Bosch looked away from Irving and tried to contain the anger that was building inside.
“The weapon,” Irving said. “An old Baretta twenty-five. Serial number acid-burned. Untraceable, illegal. A throw-down gun. Was it your weapon, Detective Bosch?”
Bosch shook his head.
“Are you sure, Detective? I would like to handle this now, without the need for an internal investigation.”
Bosch looked back at him.
“What are you saying? I gave him the gun so he could kill himself? I was his friend – the only friend he had today. It’s not my gun, okay? We stopped by his house so he could get some things. He must’ve gotten it then. I might have helped him do it but that didn’t include giving him the gun.”

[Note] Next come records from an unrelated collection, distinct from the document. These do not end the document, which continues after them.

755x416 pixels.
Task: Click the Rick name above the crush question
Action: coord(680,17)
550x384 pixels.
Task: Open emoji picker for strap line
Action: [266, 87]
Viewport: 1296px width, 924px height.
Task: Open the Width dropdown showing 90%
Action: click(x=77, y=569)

Bosch and Irving held each other’s stares.
“You’re forgetting something, Bosch,” Lindell said, interrupting the moment. “We searched Sheehan’s place today. There was no weapon found there.”
Bosch broke away from Irving and looked at Lindell.
“Then your people missed it,” he said. “He came here with that gun in his bag, because it wasn’t mine.”
Bosch moved away from them before he let his anger and frustration get the better of him and he said something that might bring departmental charges. He slid down into one of the stuffed chairs in the living room. He was wet but didn’t care about the furniture. He stared blankly out the glass doors.
Irving stepped over but didn’t sit down.
“What did you mean when you said you helped him?”
Bosch looked up at him.
“Last night I had a drink with him. He told me things. Told me about how he got carried away with Harris, how the things Harris claimed in his lawsuit – the things he said the cops did to him – were true. All of it was true. You see, he was sure Harris had killed the girl, there was no doubt in him about that. But it bothered him what he had done. He told me that in those moments in the room with Harris he had lost it. He said he became the very thing he had hunted all these years. A monster. It bothered him a lot. I could see it had been eating at him.